What problem does it solve?
Producing a publication-ready ML research paper involves coordinating experiments, verifying citations, analyzing results, writing narrative, and meeting strict venue formatting requirements—all while maintaining scientific rigor. This skill eliminates the overhead of remembering venue-specific checklists and prevents common pitfalls like hallucinated citations or missing reproducibility statements.
Core Features & Use Cases
- 7-Phase Pipeline: Structured workflow covering project setup, literature review, experiment design, execution, analysis, paper drafting, self-review, and submission for NeurIPS, ICML, ICLR, ACL, AAAI, and COLM.
- Citation Hallucination Prevention: Enforces programmatic citation verification via Semantic Scholar, CrossRef, and arXiv APIs to eliminate AI-generated citation errors.

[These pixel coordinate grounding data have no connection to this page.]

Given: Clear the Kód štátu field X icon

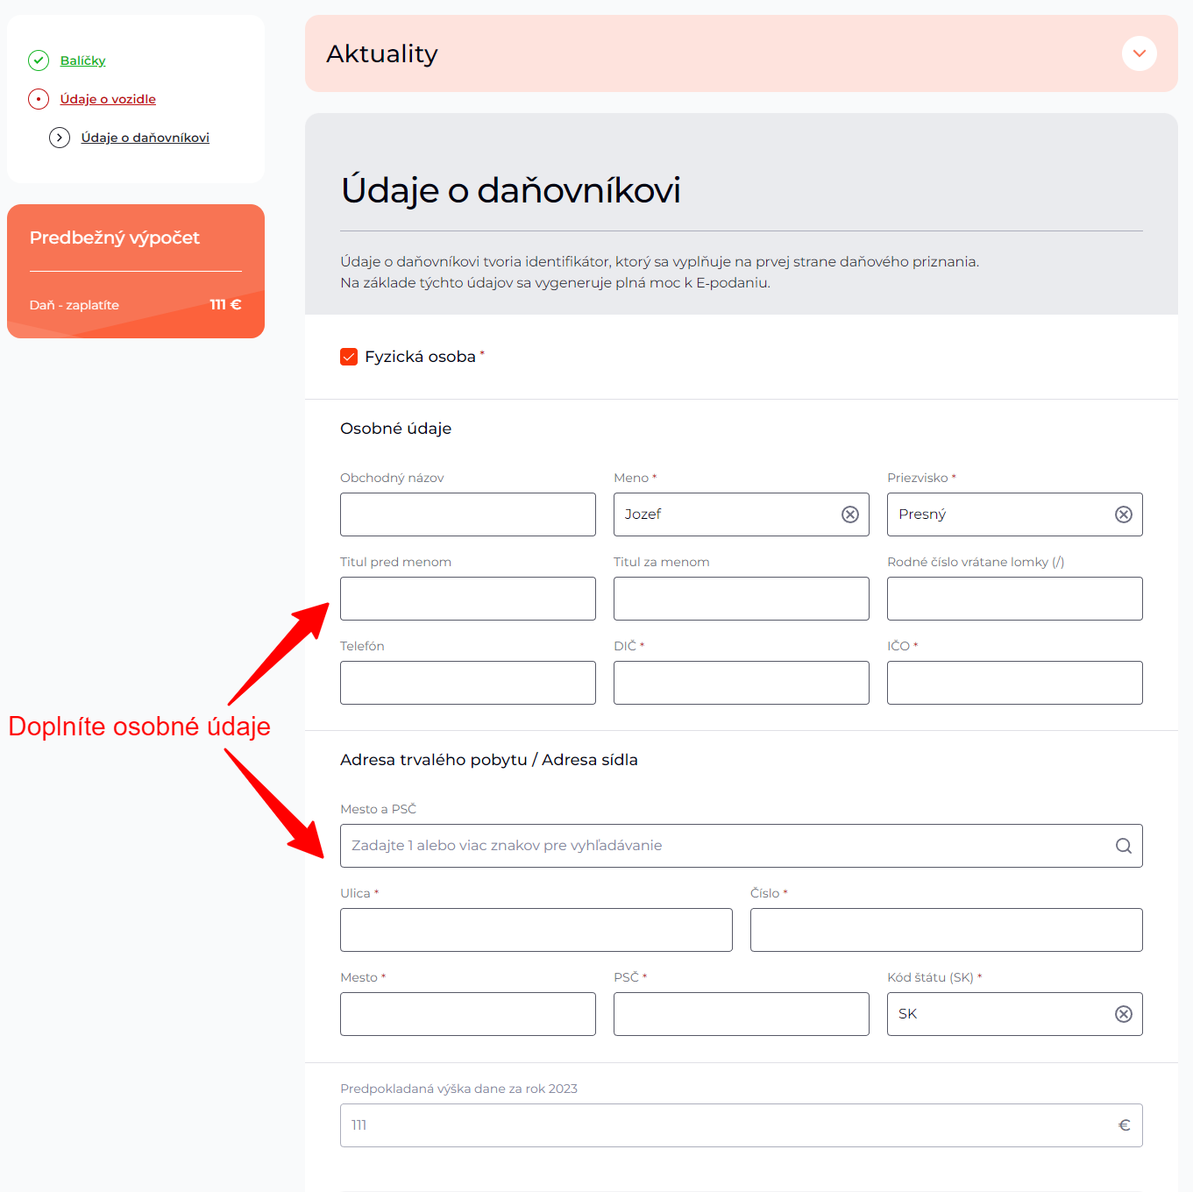Looking at the screenshot, I should coord(1124,1014).
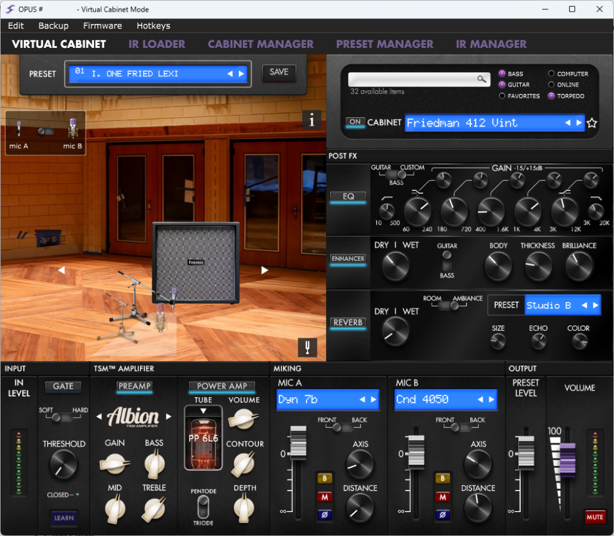Open the Studio B reverb preset dropdown

[553, 305]
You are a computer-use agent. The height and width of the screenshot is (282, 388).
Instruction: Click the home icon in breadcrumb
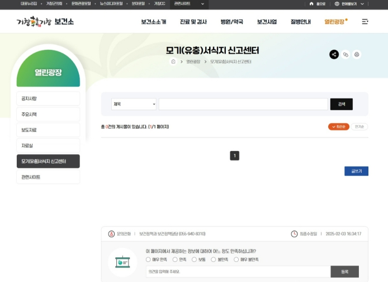click(173, 62)
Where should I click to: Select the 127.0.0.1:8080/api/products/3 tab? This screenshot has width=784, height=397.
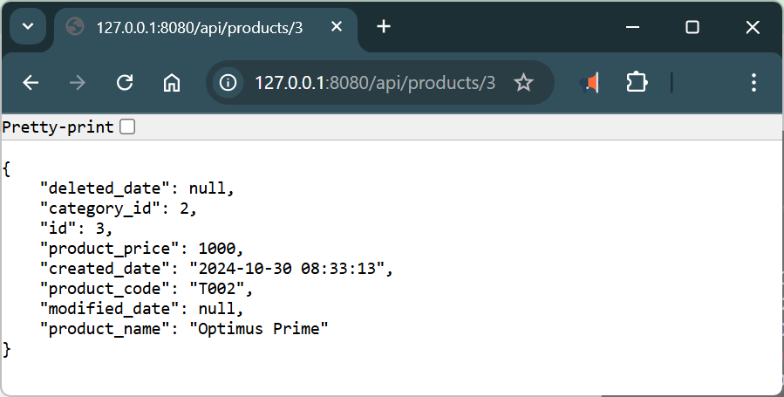(x=199, y=27)
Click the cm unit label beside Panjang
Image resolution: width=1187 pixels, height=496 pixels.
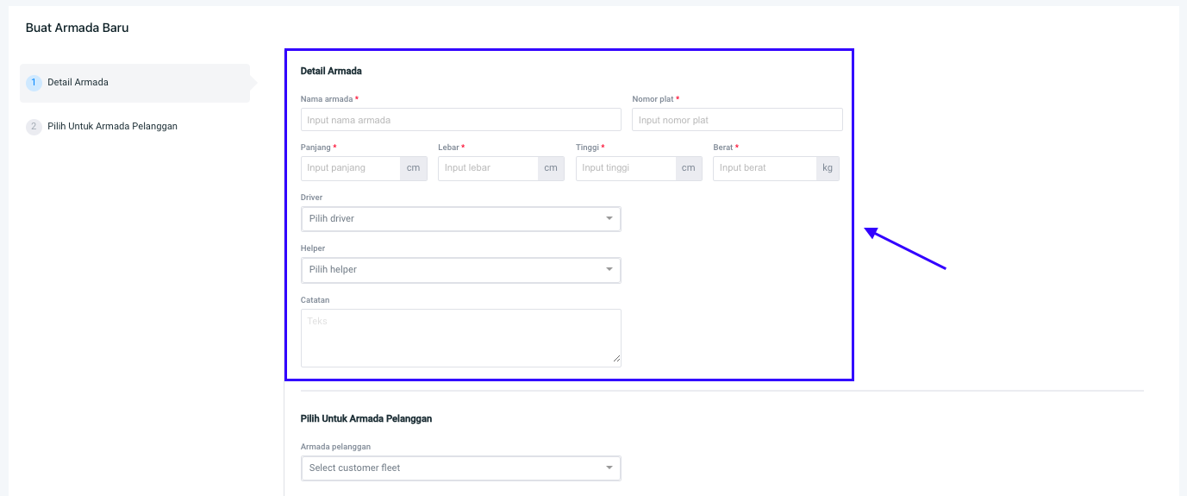pyautogui.click(x=413, y=168)
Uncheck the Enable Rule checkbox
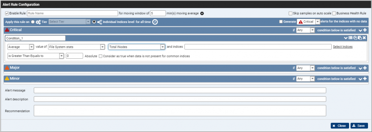This screenshot has height=132, width=372. point(7,13)
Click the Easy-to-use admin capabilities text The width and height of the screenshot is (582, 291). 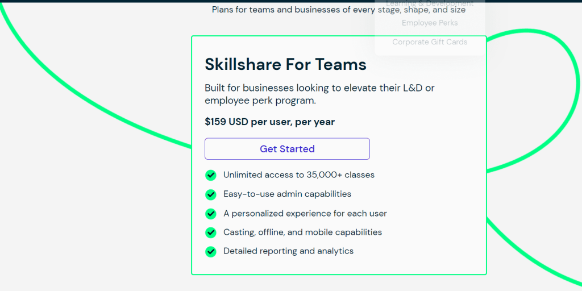(287, 194)
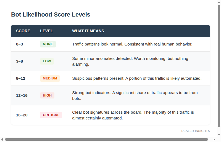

- Experiment Infrastructure: Provides battle-tested patterns for incremental saving, crash recovery, statistical significance testing, and monitoring long-running batches.
- Venue Compliance: Includes official LaTeX templates and mandatory checklist requirements for major ML/AI conferences to avoid desk rejection.
Quick Start
Use the research-paper-writing skill to produce a complete first draft of your ML paper by pointing it to your experimental results folder and specifying your target conference venue.